I must die to that too.
I become no more. He becomes everything. He becomes life.
For in the new world order, in the Kingdom of God, Life is only the Father.

Therefore as I walk from one kingdom to another, he strips me of myself—my ambitions, my joys and fears, my common sense—and he replaces my dead and stony heart (which I did not realize was dead) with his living one, his love, his faith.

And wonder of all wonders, the oneness with God slowly, gradually, begins to seep through my body; soul first, and works its way outward into my heart, my eyes, my mind, my hands, until the two have become one through the unifying work of his Spirit. And at that point, fully, incredibly, my soul and mind now unified, they are consumed with the overpowering desire—to live is Christ, to die is gain.

Here’s my deepest joy o God, in your hands I place it now
I’d rather mourn all my days, it’s nothing, You I’ve found.
Here, my deepest fears o God, at your feet I lay them bare
And you alone shall be my strength, your courage we shall share.
Here are all my gifts Father, the ones you gave to me,
For I know not how to use them well, so nail them ‘pon your tree
Here is my will to live o God, now hoist me on my cross
And gazing out with closing eyes, I trust not all is lost
Here is my final death o Lord, I die right next to you
And once I fade, then comes the day, of oneness, no more two

This is the logic of the Author of the Great Story.
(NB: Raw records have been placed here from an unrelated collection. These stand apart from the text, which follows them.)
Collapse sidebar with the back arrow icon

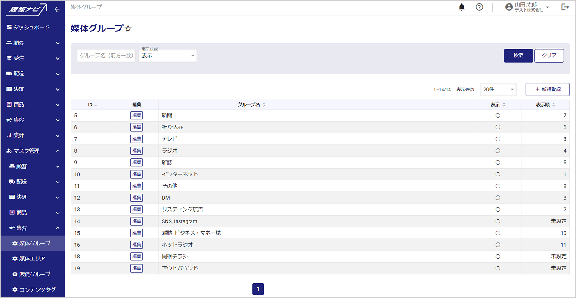[x=57, y=9]
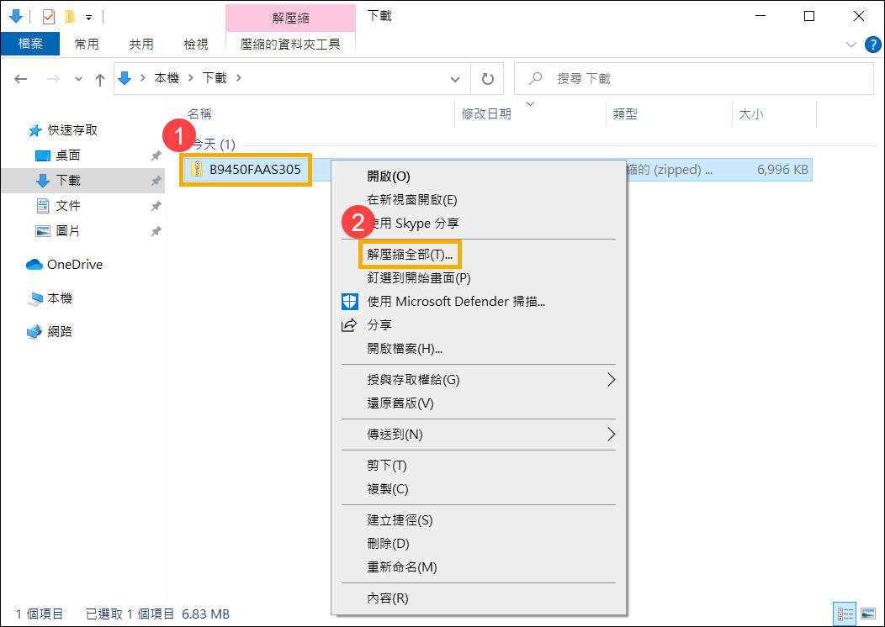
Task: Click the 分享 share icon entry
Action: pyautogui.click(x=349, y=324)
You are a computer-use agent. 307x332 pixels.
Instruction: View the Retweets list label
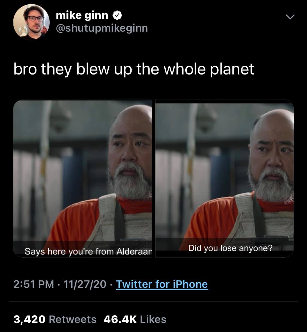(x=73, y=319)
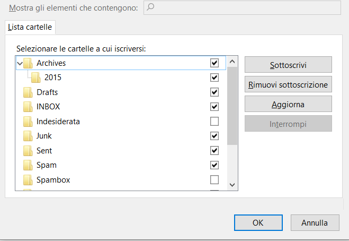Open the Lista cartelle tab

click(30, 27)
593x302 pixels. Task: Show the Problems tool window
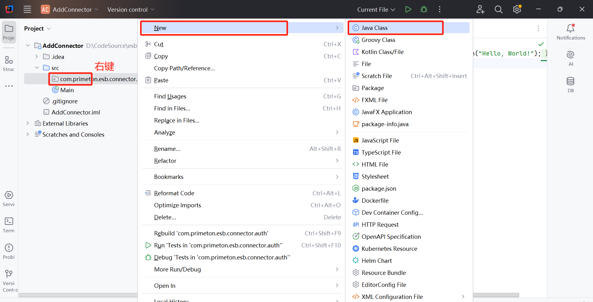(x=9, y=251)
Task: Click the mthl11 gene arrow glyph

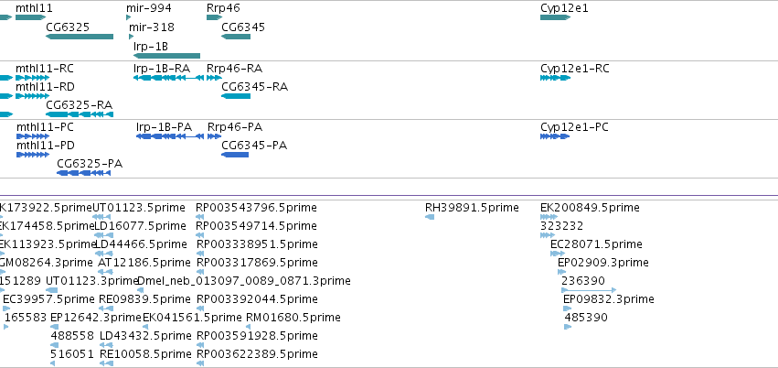Action: (x=31, y=17)
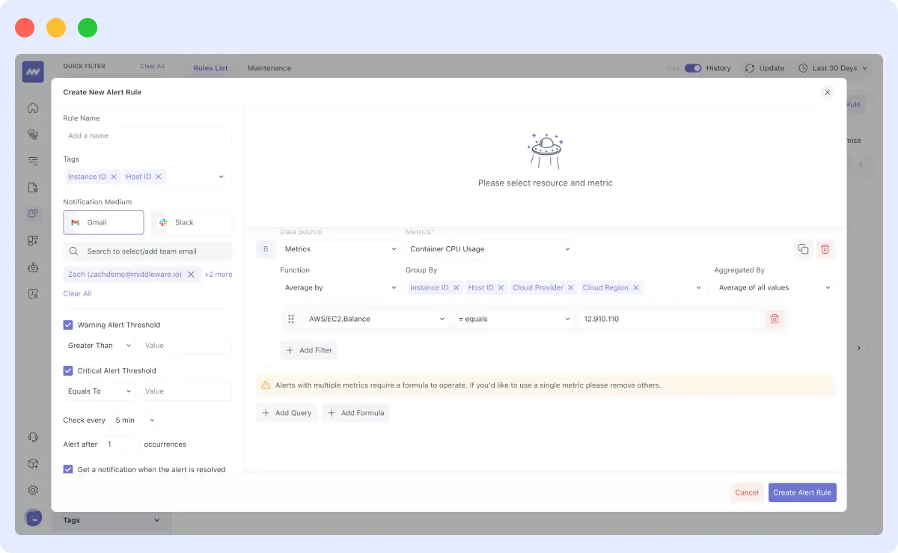898x553 pixels.
Task: Select the infrastructure monitoring sidebar icon
Action: coord(32,135)
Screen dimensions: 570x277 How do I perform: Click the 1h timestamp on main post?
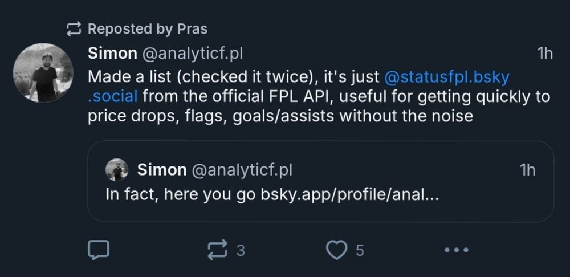coord(545,54)
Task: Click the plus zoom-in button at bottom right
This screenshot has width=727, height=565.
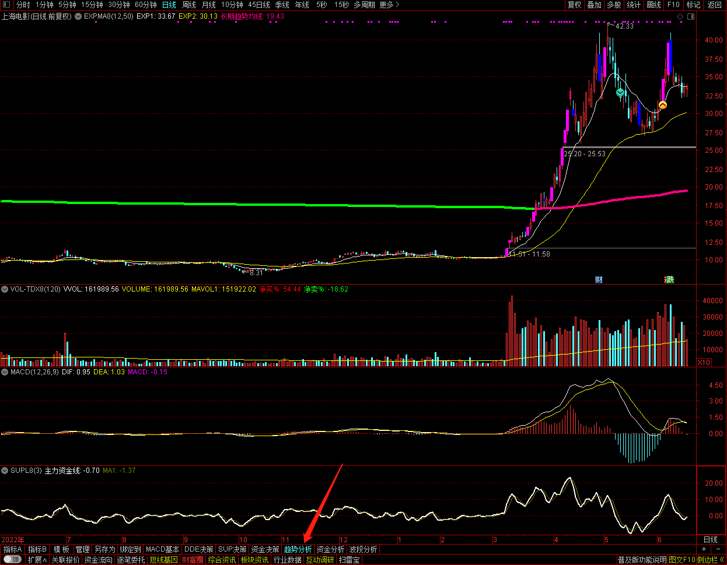Action: pyautogui.click(x=704, y=549)
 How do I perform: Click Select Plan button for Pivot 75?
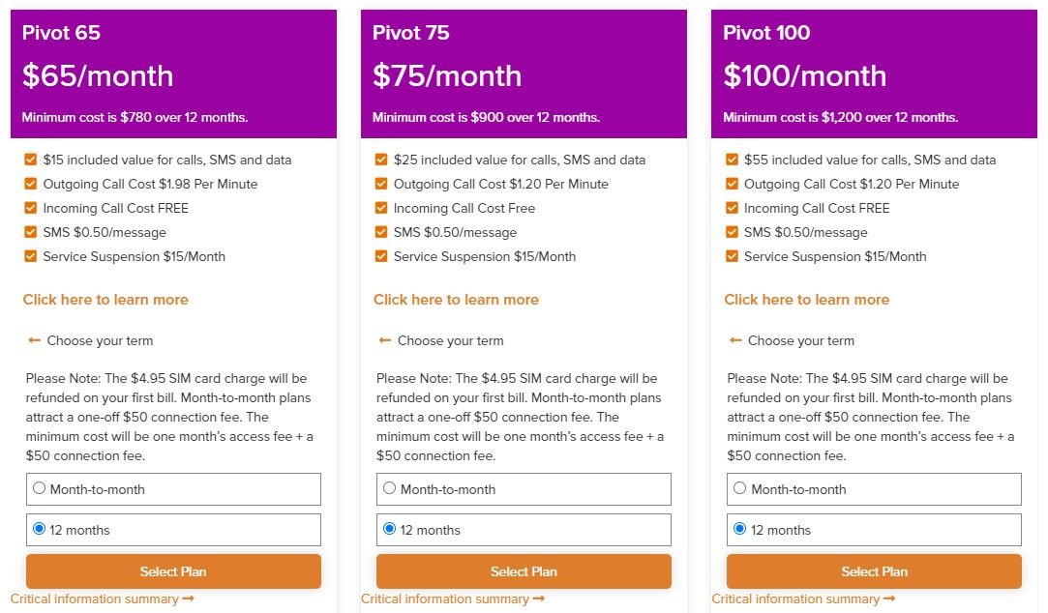524,571
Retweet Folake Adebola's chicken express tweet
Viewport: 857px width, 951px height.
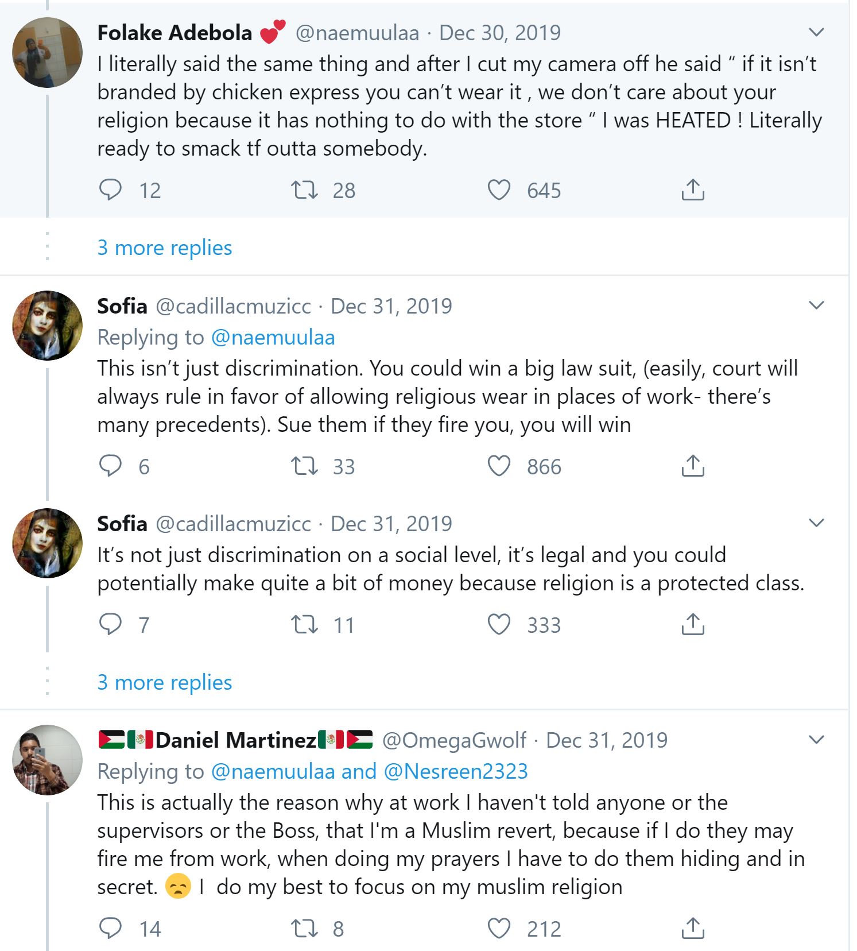304,190
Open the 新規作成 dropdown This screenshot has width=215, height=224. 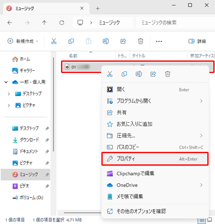tap(23, 41)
It is the logic that feels illogical to us and to the rest of the human race. It is the logic which made Paul say, the wisdom of the cross is foolishness to the world.

But that is the issue. Our logic is actually misdirected, distorted. It is Death’s logic which is really no logic at all. We are like the insane who think ourselves to be solving the world’s greatest paradox until gazing down at our paper in a moment of enlightenment we find just squiggles and shapes. But the insane do not know they are insane. That is the point. So God must reveal that to us, reveal that we are being deceived. In God’s logic, you do not know him better by moving forward, by claiming the power structures of our diseased world order.

Whoever wants to be great among you must be your servant…
            Whoever wants to live…must die.

If you read this Great Story, you see that this is the case with every single character in the book. Abram was called to die and go to a new land that God would supposedly show him. The disciples were given an abrupt invitation by a carpenter’s son to leave their nets and follow him. Moses spent forty years herding sheep before God spoke to him in a bush. David was hunted by Saul and roamed the wilderness even after he was told he would be king. John the Baptist grew up in the desert and spent his remaining days in prison doubting whether he had spoken truth or misled his people. Joseph, after receiving the dreams that he would rule, was sold into slavery and sat in prison for years. Even Jesus, God’s uncreated son, after being baptized and having the Spirit descend on him like a dove was sent immediately into the desert for forty days of fasting and tempting by Satan.

            For some reason, God takes his remnant down, destroying their soul, before he lifts them up. While down, these characters wrestle in doubt, pain, confusion, physical and spiritual agony, desperately attempting to hold onto faith that the God who called them is good. Notice that these characters did not pray a prayer of salvation and life became magically better. No, it seems like every day, every step they were dying all over again. Each moment appears to be a prayer for salvation.

But they never stop praying.
Life is one massive prayer for them.
And they never walk away.
Something makes them pray constantly.

If you wish to be part of this family you must walk the road of surrender for that is the only way our Father can teach us that what we thought we understood—how to live life truly—we do not. He must be the center of it all; not as some sadistic punishment, but because that is the only way we were created to live. Jesus had not sinned and yet even he had to walk the road so that his faith could be refined and absolutely unflinching, so that Faith would be Life.

            The road of surrender is not in order to loosen God’s mouth. Rather, it is for us. It is so we may learn that he has always been speaking. It is to take us deeper into him, that he may plant his illuminating Kingdom deeper in us.